• 作業課題: 以下のエントリから、文字列「calendar」を含む行をすべて選び、その行を書き写してください。大文字と小文字は区別します。

• データ:
# # #

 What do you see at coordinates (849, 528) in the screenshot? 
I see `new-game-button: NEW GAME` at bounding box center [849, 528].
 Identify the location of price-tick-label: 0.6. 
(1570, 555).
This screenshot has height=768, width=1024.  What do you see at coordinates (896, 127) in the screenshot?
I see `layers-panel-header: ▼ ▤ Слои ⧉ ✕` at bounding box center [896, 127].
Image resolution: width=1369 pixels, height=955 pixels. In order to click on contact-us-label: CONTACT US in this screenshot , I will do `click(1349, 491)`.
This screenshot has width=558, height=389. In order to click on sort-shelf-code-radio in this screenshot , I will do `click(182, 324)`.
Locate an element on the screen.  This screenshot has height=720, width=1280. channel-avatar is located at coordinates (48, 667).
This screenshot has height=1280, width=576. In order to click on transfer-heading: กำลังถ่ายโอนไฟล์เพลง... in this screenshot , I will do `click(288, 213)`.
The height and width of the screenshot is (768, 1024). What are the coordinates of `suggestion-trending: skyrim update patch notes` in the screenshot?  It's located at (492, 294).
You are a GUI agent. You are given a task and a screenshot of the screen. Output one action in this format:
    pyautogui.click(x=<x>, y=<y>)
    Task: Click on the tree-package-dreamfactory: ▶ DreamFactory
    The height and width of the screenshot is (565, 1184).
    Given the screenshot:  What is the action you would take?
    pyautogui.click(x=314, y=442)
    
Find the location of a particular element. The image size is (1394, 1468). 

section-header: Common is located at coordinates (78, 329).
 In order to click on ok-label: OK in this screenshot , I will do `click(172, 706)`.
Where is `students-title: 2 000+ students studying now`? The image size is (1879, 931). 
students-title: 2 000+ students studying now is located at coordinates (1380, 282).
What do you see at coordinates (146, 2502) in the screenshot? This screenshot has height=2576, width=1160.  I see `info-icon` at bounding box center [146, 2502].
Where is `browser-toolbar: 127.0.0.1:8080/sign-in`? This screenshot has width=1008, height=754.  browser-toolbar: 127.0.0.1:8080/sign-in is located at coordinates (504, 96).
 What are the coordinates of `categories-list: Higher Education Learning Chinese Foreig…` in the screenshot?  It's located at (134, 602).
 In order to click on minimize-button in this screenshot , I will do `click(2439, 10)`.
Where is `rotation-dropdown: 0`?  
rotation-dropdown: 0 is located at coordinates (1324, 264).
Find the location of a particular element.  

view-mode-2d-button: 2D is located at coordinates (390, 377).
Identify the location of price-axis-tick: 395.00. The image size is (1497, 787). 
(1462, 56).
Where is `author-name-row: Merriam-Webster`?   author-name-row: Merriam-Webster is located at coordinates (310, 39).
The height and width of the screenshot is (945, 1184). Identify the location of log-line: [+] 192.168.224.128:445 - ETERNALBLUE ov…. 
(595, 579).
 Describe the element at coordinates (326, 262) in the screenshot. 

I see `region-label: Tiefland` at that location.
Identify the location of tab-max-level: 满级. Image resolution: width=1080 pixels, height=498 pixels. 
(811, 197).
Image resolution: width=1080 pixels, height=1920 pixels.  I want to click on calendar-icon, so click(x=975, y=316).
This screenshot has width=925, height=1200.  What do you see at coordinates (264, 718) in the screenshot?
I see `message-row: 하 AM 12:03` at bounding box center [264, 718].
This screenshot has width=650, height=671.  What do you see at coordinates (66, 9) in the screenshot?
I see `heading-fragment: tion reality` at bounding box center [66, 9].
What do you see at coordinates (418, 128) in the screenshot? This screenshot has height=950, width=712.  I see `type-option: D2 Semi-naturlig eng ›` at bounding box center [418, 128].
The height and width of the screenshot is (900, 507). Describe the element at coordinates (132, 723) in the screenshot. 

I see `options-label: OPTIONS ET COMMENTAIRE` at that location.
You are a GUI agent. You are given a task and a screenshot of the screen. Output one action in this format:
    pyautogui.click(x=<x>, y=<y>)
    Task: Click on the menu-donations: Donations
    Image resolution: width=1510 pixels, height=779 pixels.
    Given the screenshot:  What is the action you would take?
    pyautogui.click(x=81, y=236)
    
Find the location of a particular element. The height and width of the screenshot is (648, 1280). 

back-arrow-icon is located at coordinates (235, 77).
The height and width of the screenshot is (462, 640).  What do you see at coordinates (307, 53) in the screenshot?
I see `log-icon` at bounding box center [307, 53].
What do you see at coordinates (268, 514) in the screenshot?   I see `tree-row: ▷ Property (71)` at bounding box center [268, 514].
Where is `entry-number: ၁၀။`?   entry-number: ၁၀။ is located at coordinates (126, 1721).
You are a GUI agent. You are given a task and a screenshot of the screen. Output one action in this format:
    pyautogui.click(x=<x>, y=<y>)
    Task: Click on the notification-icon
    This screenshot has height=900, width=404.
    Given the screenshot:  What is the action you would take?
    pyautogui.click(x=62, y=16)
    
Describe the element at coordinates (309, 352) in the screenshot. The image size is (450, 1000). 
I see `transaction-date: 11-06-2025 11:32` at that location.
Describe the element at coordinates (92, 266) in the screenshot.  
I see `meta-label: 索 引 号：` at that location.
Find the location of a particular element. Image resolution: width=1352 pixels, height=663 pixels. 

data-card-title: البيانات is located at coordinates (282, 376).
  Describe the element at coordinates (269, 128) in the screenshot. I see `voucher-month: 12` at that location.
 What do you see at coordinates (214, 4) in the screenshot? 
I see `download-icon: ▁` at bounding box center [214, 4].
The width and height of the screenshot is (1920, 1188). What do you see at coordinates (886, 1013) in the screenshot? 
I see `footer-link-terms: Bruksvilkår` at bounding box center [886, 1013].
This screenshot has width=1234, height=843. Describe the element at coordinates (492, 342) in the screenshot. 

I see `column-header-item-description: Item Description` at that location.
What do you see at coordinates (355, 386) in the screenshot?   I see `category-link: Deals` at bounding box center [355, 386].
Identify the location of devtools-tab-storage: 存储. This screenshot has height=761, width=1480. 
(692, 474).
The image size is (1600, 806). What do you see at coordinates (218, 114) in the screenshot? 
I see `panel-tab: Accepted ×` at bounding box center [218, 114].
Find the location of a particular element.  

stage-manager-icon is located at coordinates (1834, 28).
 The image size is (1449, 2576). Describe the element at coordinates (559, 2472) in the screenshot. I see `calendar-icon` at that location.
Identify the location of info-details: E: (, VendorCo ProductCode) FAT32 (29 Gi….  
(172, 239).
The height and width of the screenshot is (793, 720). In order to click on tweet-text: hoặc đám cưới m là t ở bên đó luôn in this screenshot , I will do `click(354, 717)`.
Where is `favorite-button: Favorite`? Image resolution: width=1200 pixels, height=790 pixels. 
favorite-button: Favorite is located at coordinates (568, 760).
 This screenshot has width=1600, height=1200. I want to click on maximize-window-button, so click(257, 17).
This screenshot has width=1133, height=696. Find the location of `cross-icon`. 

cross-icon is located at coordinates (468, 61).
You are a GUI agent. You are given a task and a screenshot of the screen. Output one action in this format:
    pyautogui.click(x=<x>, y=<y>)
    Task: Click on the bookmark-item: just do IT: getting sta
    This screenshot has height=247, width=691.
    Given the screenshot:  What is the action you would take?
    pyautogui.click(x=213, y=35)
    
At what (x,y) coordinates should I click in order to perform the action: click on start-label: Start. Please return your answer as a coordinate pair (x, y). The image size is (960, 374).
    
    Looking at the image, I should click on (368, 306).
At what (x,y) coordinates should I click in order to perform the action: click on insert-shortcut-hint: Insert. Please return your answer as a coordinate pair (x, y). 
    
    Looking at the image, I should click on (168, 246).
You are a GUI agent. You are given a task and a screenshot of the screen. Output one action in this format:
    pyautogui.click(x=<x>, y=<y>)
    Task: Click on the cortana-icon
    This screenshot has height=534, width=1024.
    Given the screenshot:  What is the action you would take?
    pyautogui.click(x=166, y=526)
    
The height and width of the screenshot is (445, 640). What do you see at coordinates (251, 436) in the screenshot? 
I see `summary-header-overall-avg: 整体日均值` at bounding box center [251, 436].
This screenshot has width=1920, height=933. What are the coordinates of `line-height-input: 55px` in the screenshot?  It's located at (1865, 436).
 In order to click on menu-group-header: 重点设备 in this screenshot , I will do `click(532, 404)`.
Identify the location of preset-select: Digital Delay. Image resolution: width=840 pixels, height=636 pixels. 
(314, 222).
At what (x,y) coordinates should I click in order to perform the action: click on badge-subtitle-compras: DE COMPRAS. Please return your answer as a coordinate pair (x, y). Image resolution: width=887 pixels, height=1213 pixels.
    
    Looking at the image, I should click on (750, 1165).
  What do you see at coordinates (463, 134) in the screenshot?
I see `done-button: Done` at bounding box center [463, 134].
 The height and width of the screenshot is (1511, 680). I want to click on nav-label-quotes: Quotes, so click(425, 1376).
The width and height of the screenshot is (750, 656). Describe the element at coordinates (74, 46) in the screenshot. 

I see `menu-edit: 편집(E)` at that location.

# # #

• 本演習の解答:
Image resolution: width=1080 pixels, height=1920 pixels.  I want to click on calendar-icon, so click(x=975, y=316).
 The image size is (1449, 2576). Describe the element at coordinates (559, 2472) in the screenshot. I see `calendar-icon` at that location.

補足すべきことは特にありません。